High-dimensional generative modeling is fundamentally a manifold-learning problem: real data concentrate near a low-dimensional structure embedded in the ambient space. Effective generators must therefore balance support fidelity -- placing probability mass near the data manifold -- with sampling efficiency. Diffusion models often capture near-manifold structure but require many iterative denoising steps and can leak off-support; normalizing flows sample in one pass but are limited by invertibility and dimension preservation. We propose MAGT (Manifold-Aligned Generative Transport), a flow-like generator that learns a one-shot, manifold-aligned transport from a low-dimensional base distribution to the data space. Training is performed at a fixed Gaussian smoothing level, where the score is well-defined and numerically stable. We approximate this fixed-level score using a finite set of latent anchor points with self-normalized importance sampling, yielding a tractable objective. MAGT samples in a single forward pass, concentrates probability near the learned support, and induces an intrinsic density with respect to the manifold volume measure, enabling principled likelihood evaluation for generated samples. We establish finite-sample Wasserstein bounds linking smoothing level and score-approximation accuracy to generative fidelity, and empirically improve fidelity and manifold concentration across synthetic and benchmark datasets while sampling substantially faster than diffusion models.

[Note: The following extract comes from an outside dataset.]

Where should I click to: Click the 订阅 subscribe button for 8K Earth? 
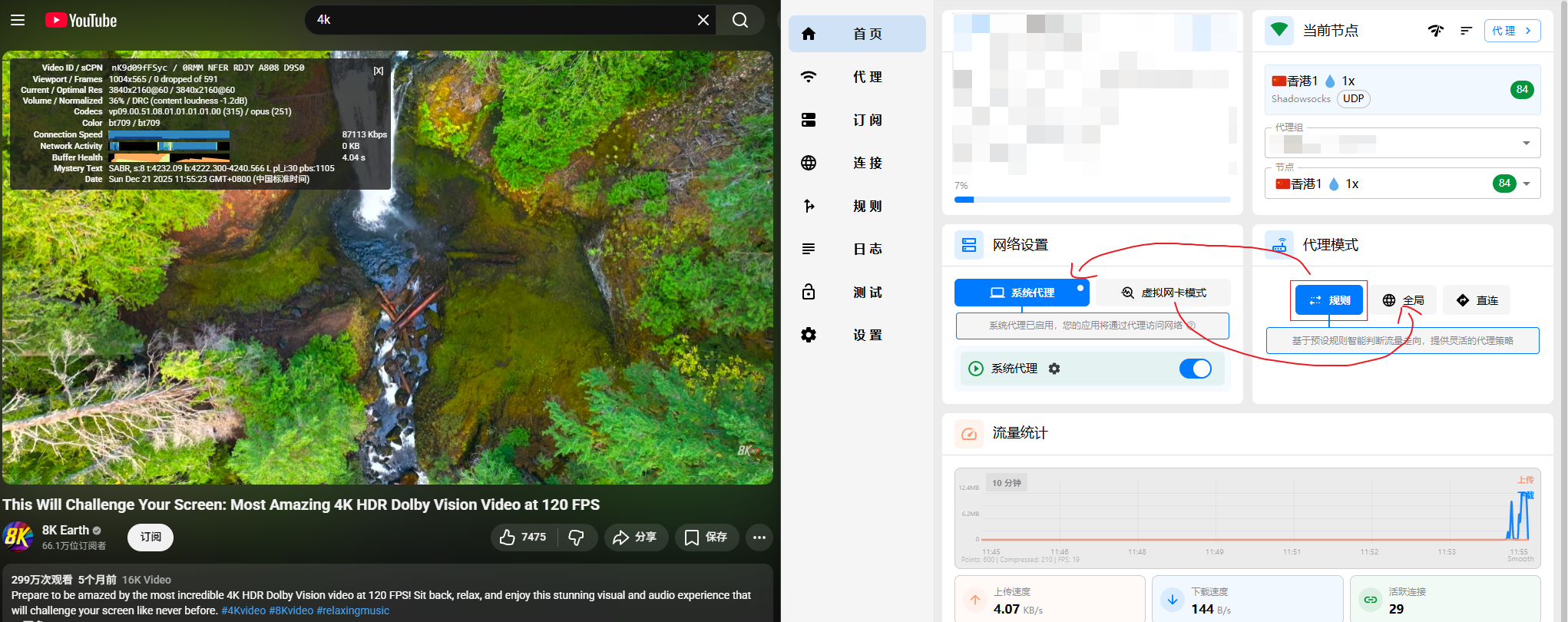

翻译：高维生成建模本质上是一个流形学习问题：真实数据集中在嵌入环境空间的低维结构附近。因此，有效的生成器必须在支撑保真度（将概率质量置于数据流形附近）与采样效率之间取得平衡。扩散模型通常能捕捉近流形结构，但需要多次迭代去噪步骤且可能产生离支撑泄漏；归一化流可单次采样，但受限于可逆性与维度保持。我们提出MAGT（流形对齐生成传输），这是一种类流生成器，它学习从低维基分布到数据空间的单次、流形对齐传输。训练在固定的高斯平滑水平下进行，此时得分函数定义良好且数值稳定。我们通过使用带自归一化重要性采样的有限潜在锚点集来近似该固定水平得分，从而得到可处理的优化目标。MAGT通过单次前向传播进行采样，将概率集中在学习到的支撑附近，并诱导出关于流形体积测度的本征密度，从而实现对生成样本的严格似然评估。我们建立了有限样本Wasserstein界，将平滑水平与得分近似精度同生成保真度联系起来，并在合成与基准数据集上实证提升了保真度与流形集中性，同时采样速度显著快于扩散模型。